## [SET TASK A]
Translate this sentence from the text section on terrorist fundraising into Spanish: "There is growing evidence that terrorist groups are resorting to sophisticated technology to raise money."

The US National Security Agency, which monitors electronic communications worldwide, is said to be tracking the case because of its links to Pakistan, which has become a base for Al-Qaeda. 

A counter-terrorism official in Britain emphasised yesterday that the authorities here had yet to uncover clear evidence of any scam linked to Al-Qaeda, but said they did not rule out the emergence of such evidence. 

This weekend MPs called for a full investigation. Patrick Mercer, a member of the Commons home affairs committee, said: “This is a deeply worrying matter and I hope the authorities aren’t in denial about any links to terrorism.” 

There is growing evidence that terrorist groups are resorting to sophisticated technology to raise money. 

Last month a London court convicted a Sri Lankan gang with suspected links to the Tamil Tiger terrorist group of running an elaborate credit card fraud at petrol stations across the country.

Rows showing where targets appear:
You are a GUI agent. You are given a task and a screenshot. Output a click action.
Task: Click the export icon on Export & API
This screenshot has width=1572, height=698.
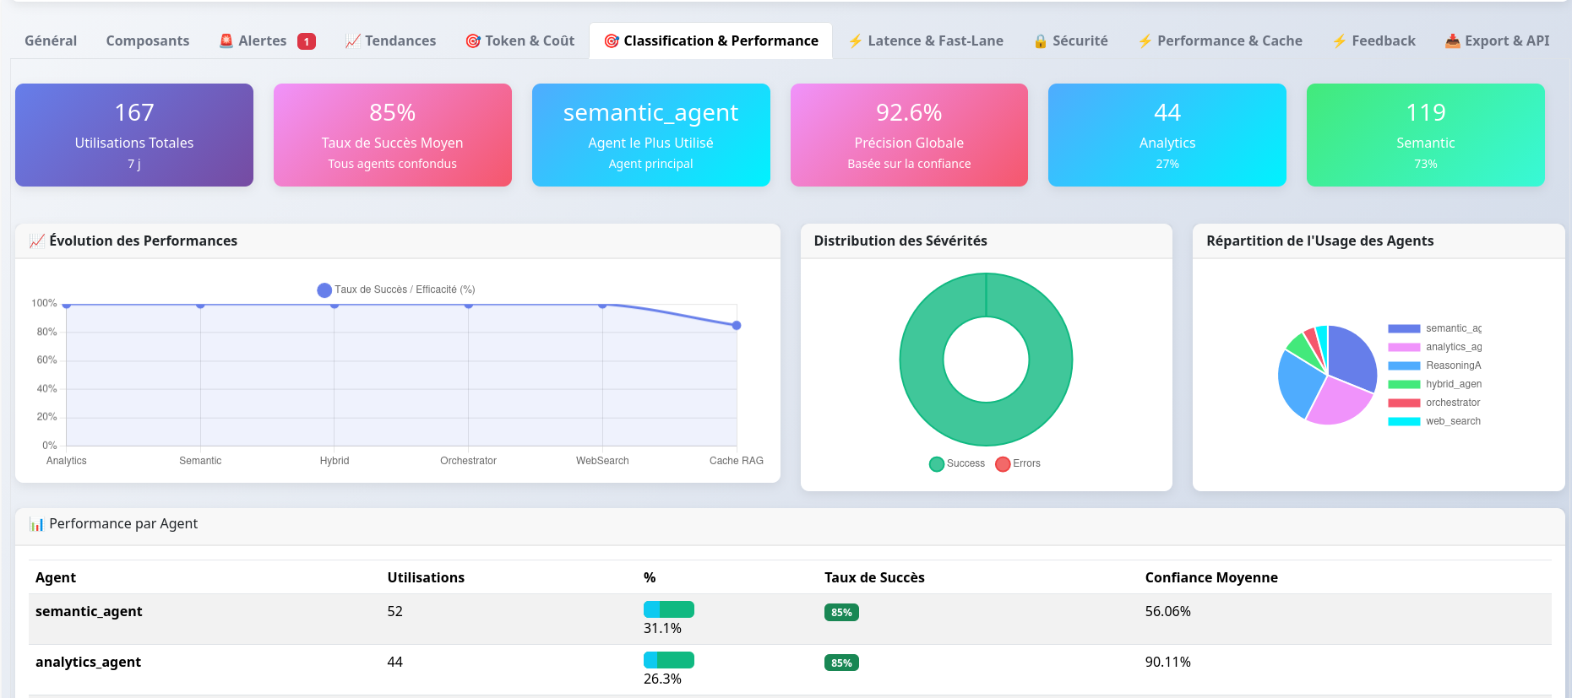point(1453,41)
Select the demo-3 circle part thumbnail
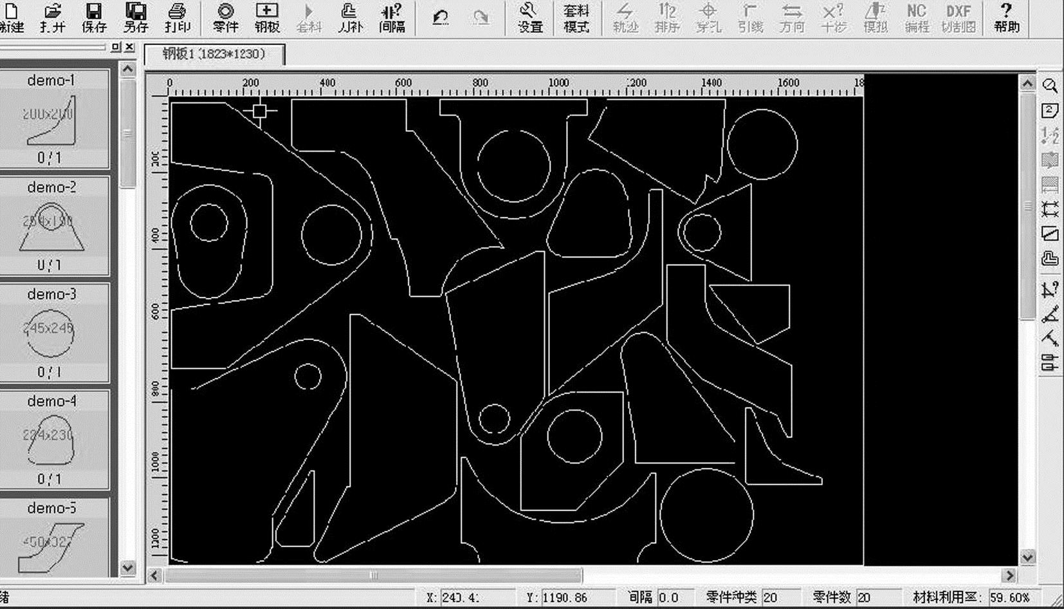The image size is (1064, 609). [x=51, y=333]
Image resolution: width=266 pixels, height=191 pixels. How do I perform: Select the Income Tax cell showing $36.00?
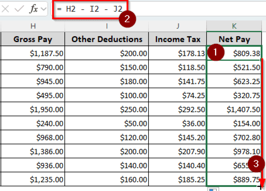pyautogui.click(x=178, y=123)
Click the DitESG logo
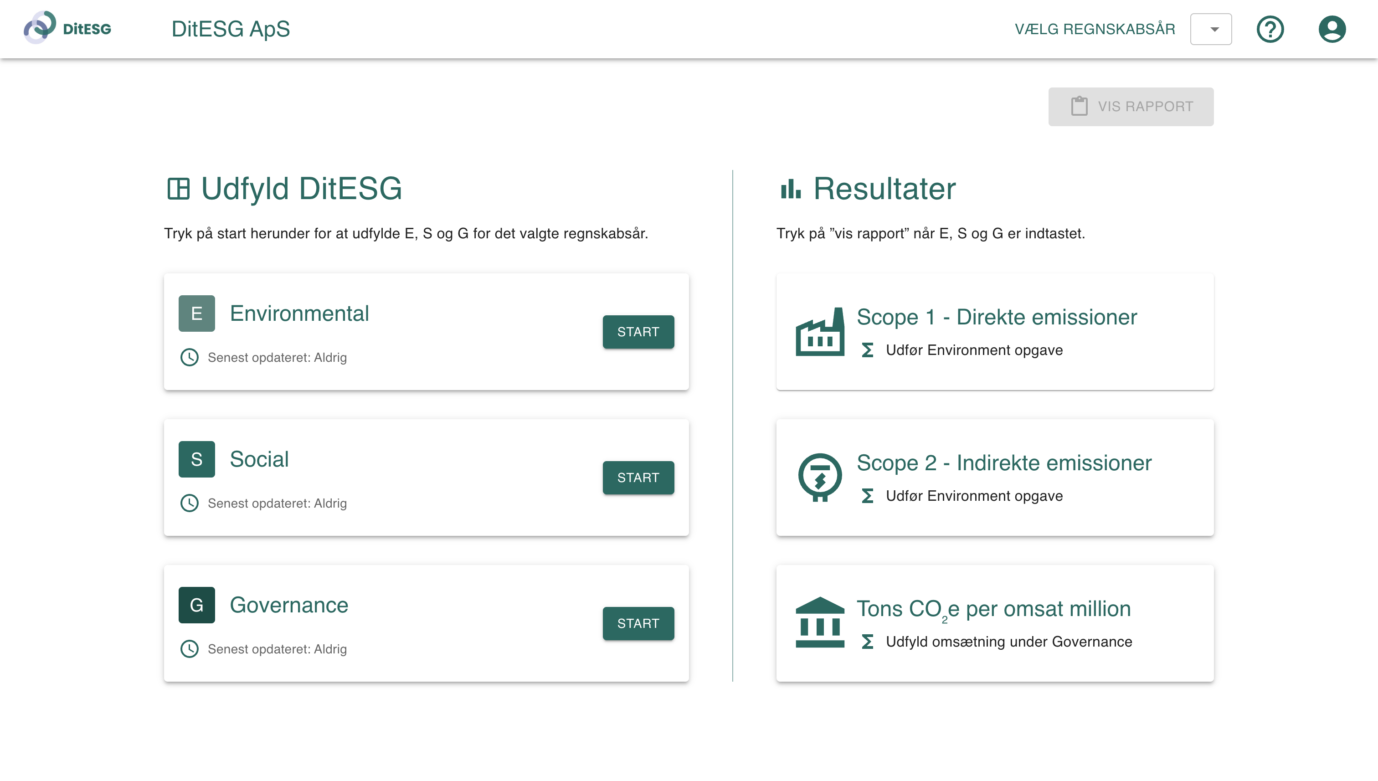The image size is (1378, 781). 67,28
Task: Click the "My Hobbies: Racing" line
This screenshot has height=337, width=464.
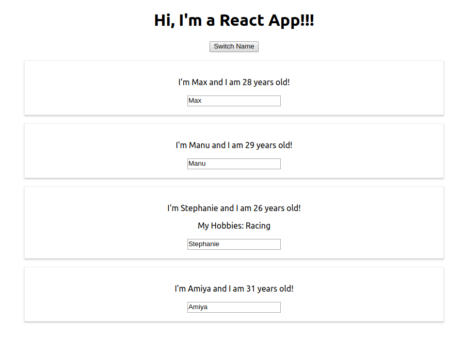Action: tap(234, 226)
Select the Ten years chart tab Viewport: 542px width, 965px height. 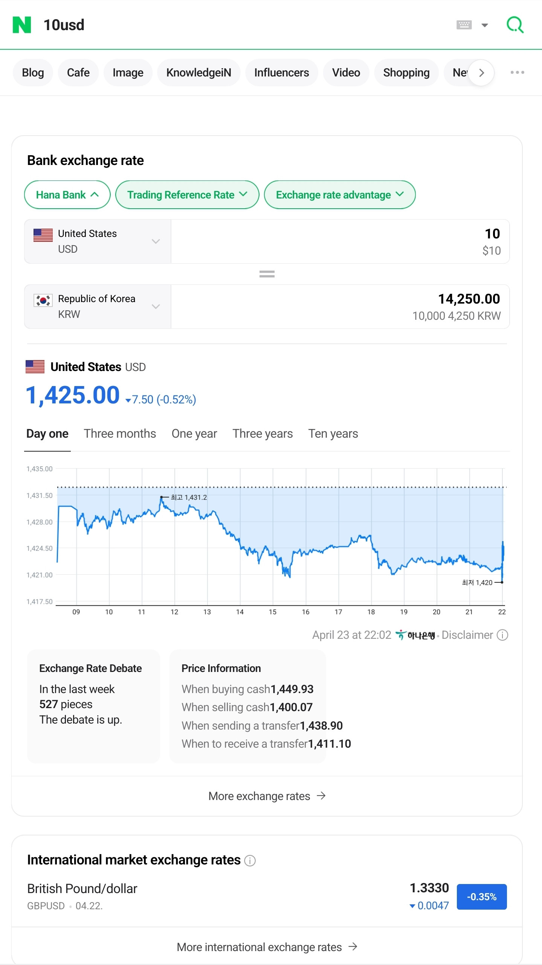click(333, 434)
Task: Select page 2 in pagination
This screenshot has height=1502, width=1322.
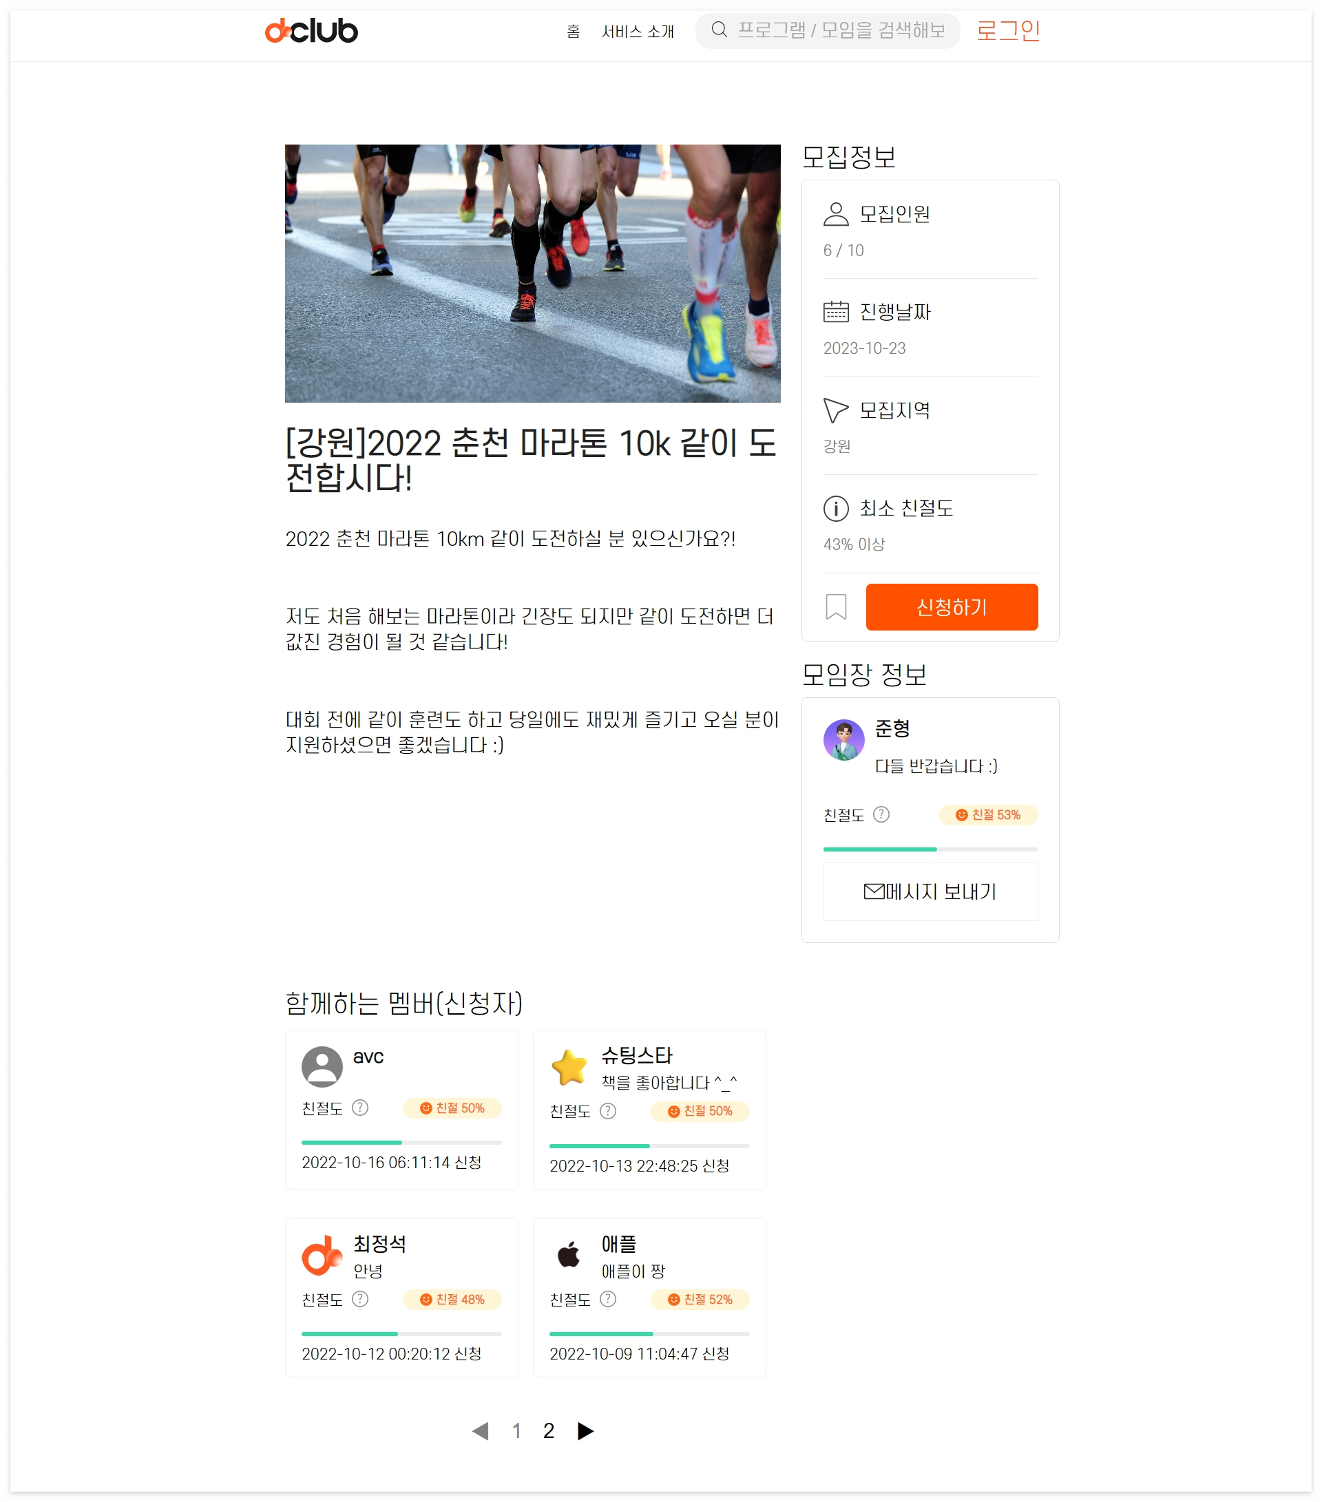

## [SET TASK B]
Convert the records from the line with "Select the demo-3 circle part thumbnail" to the line with "pyautogui.click(x=178, y=123)" into a two-column CSV with the columns request and answer. Use one row per request, put each value in its own quoted field with line breaks replaced by spaces, and leave out the pictures.

## [CORRECT RESPONSE A]
Hay cada vez más pruebas de que los grupos terroristas están recurriendo a tecnología sofisticada para recaudar dinero.

## [CORRECT RESPONSE B]
request,answer
"Select the demo-3 circle part thumbnail","The image size is (1064, 609). [x=51, y=333]"
"Image resolution: width=266 pixels, height=191 pixels. How do I perform: Select the Income Tax cell showing $36.00?","pyautogui.click(x=178, y=123)"